Arriving at St. Pancras International in London on a busy Saturday morning, was something of a culture shock. Searcys Champagne Bar was overflowing with guests enjoying a glass or two before embarking on the Eurostar to Paris. The vibe was infectious, filling this part of this marvelous architectural masterpiece. Before embarking on my own train for a slightly less glamorous destination, Nottingham, I rambled around the concourse, head tilted upwards taking in this breathtaking spectacle. St. Pancras International has successfully combined the romance of the railway station with a retail experience second to none. Quite rightly, St. Pancras International has been crowned the UK´s “Great Place for 2015”.

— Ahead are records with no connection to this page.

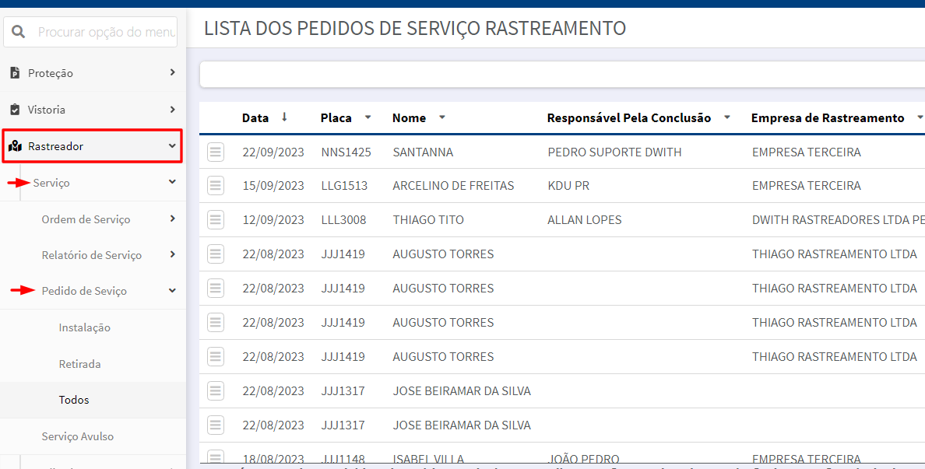Image resolution: width=925 pixels, height=469 pixels.
Task: Select Instalação menu item
Action: (x=84, y=327)
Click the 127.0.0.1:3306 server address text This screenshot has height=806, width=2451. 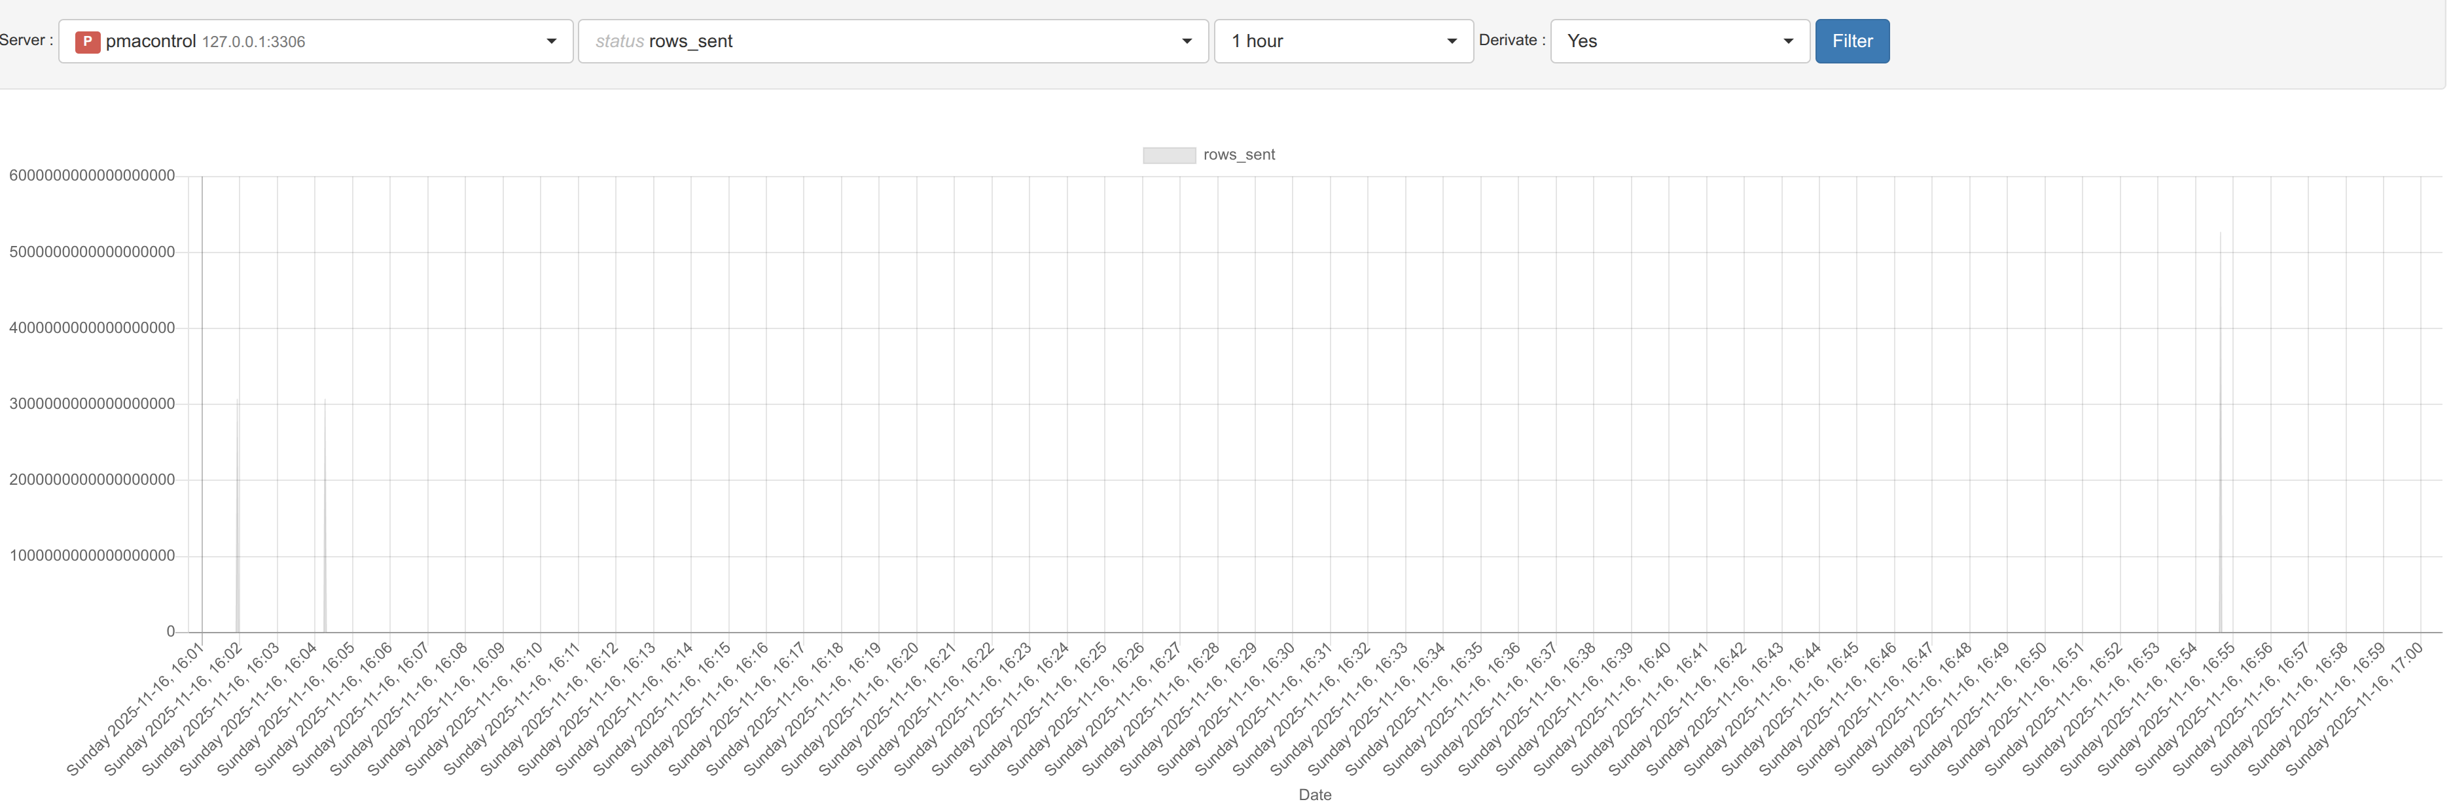[x=253, y=42]
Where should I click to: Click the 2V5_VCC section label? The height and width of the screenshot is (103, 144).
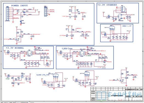(43, 75)
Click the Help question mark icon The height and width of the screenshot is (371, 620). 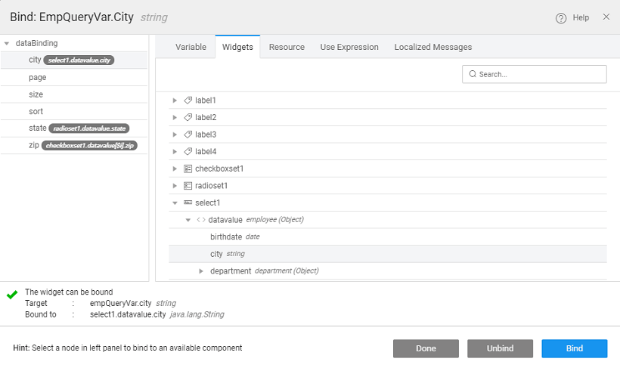(x=561, y=17)
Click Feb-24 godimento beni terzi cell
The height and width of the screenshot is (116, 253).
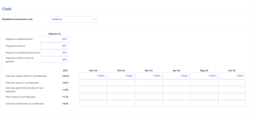click(x=121, y=90)
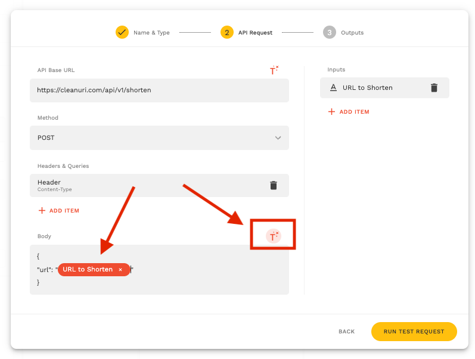This screenshot has width=475, height=359.
Task: Click the highlighted variable insert icon above Body
Action: [273, 236]
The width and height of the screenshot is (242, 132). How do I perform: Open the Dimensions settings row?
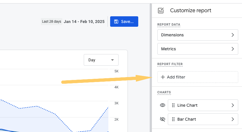click(x=197, y=35)
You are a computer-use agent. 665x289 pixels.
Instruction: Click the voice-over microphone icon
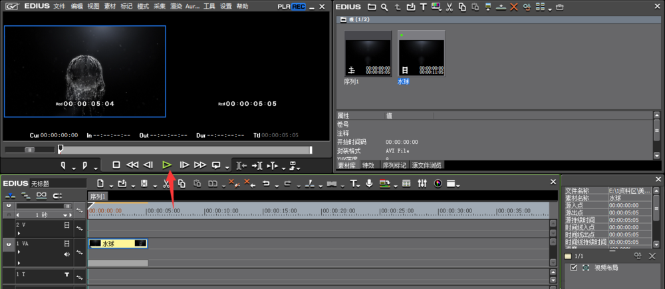pyautogui.click(x=369, y=183)

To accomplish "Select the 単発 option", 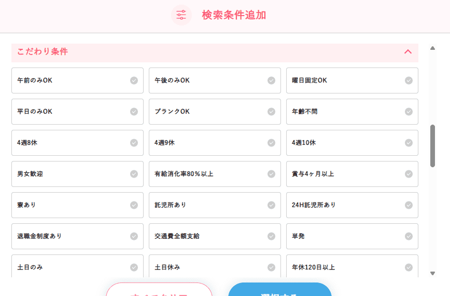I will 352,236.
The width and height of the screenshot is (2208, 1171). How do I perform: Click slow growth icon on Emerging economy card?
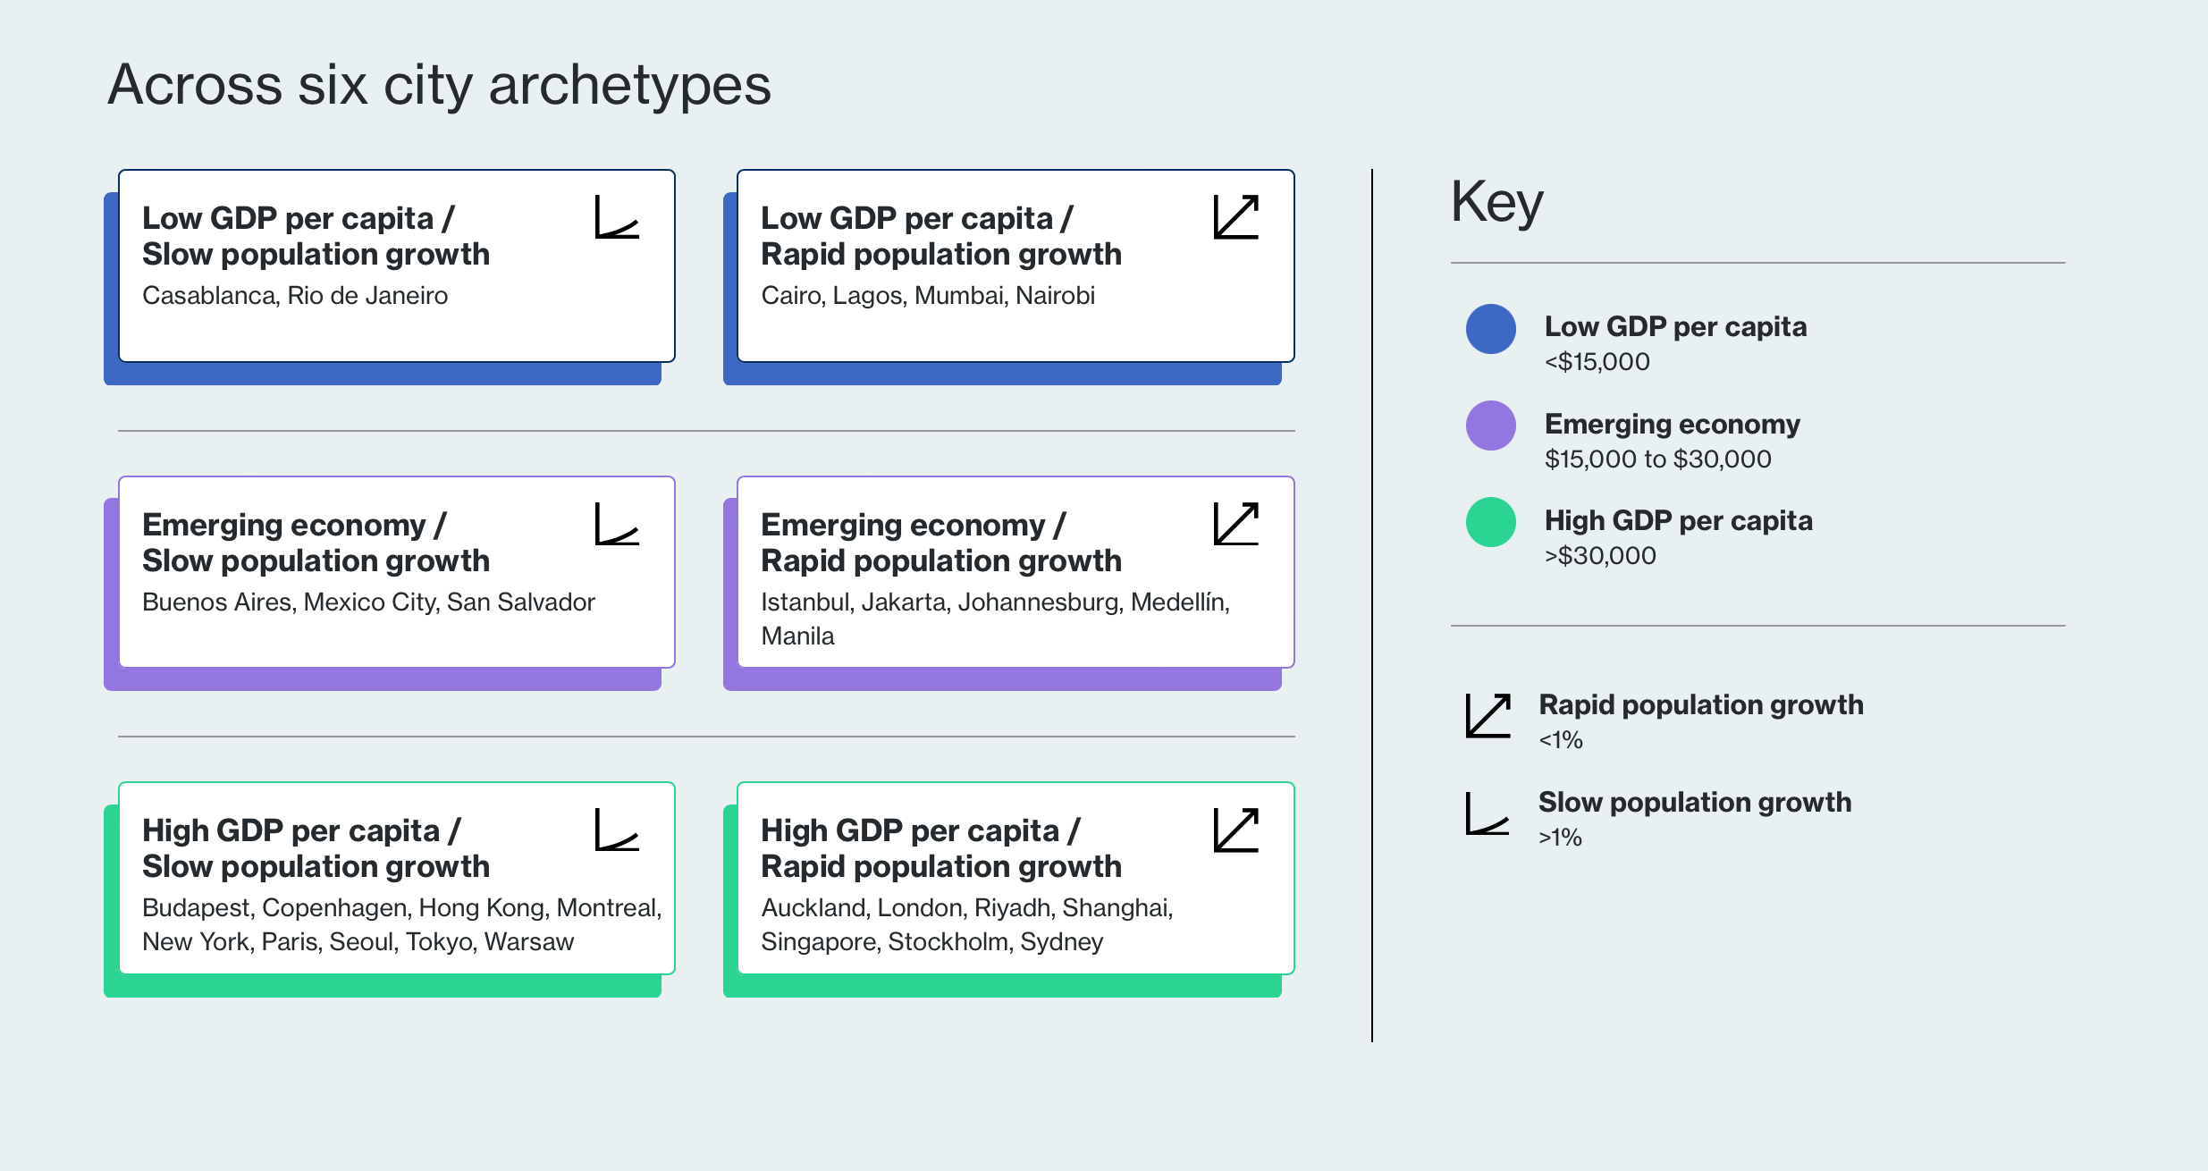pos(617,524)
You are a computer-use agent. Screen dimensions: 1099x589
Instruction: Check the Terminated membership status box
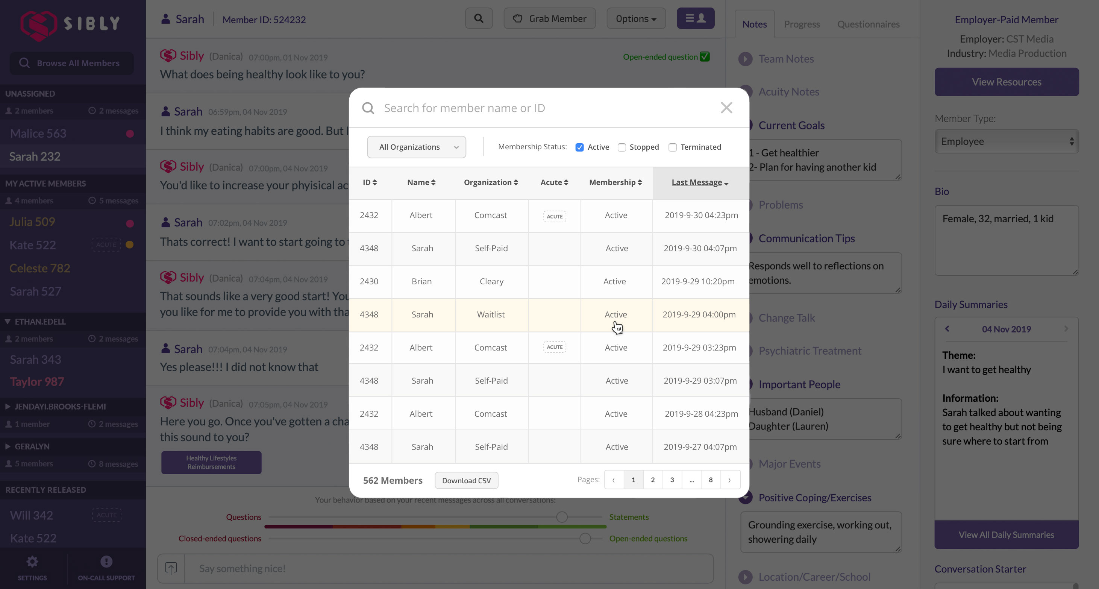coord(672,147)
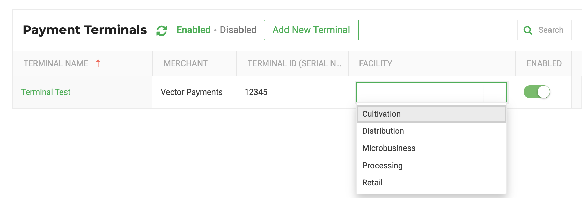588x198 pixels.
Task: Select Cultivation from the facility list
Action: (x=431, y=114)
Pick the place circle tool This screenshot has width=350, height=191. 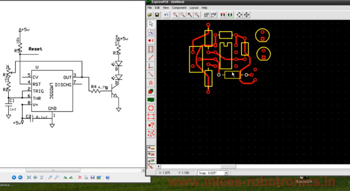(x=151, y=108)
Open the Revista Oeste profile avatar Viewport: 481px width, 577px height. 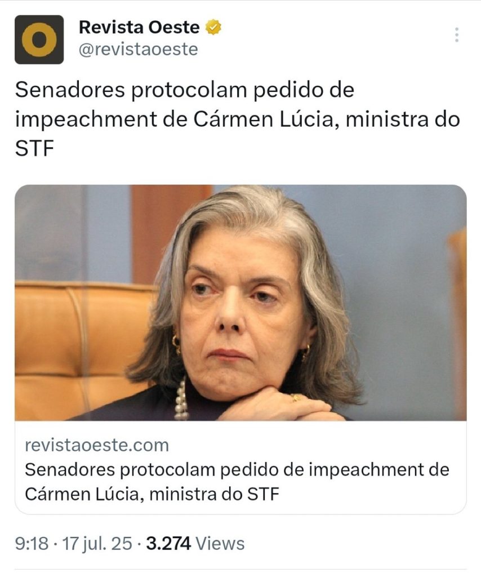coord(39,39)
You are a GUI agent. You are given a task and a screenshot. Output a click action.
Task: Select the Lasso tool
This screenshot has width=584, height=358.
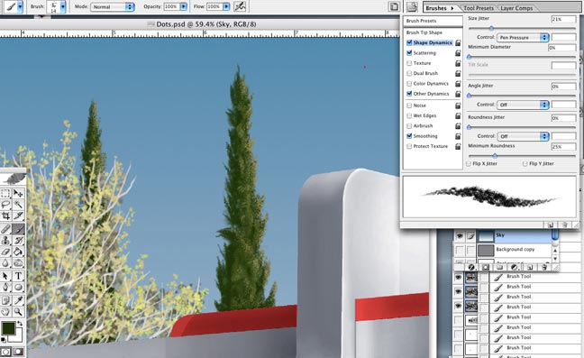(x=5, y=204)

Leaving the station for the north, I began contemplating how Copenhagen´s Central Station has struggled finding the balance as a hub for the 90.000 souls that pass through daily and as a retail experience worth visiting. The building may not be as imperious as it´s counterpart in London, however it does boast a wealth of detail, which the latest addition Mad Cooperativet, Food Cooperative exploits wonderfully. This new concept from Coop enhances the best from all of its different supermarket brands, focusing on local organic products presented in a location that reminds me of Whole Foods and Dean & Delucca in New York, a comparison to be proud off. As part of the Food Cooperative, Meyers, Copenhagen`s master baker bar none, has allied himself to this project, which is interesting as the man himself is embarking on an ambitious project, a food pavilion in the Vanderbilt Hall at Grand Central Station opening in November this year. New York commuters can look forward to a Nordic experience, both for the eye and the taste buds.
Hopefully this focus on one corner of Copenhagen´s Central Station can motivate the powers that be to upgrade the rest of the building, providing the city with yet another public space worth visting.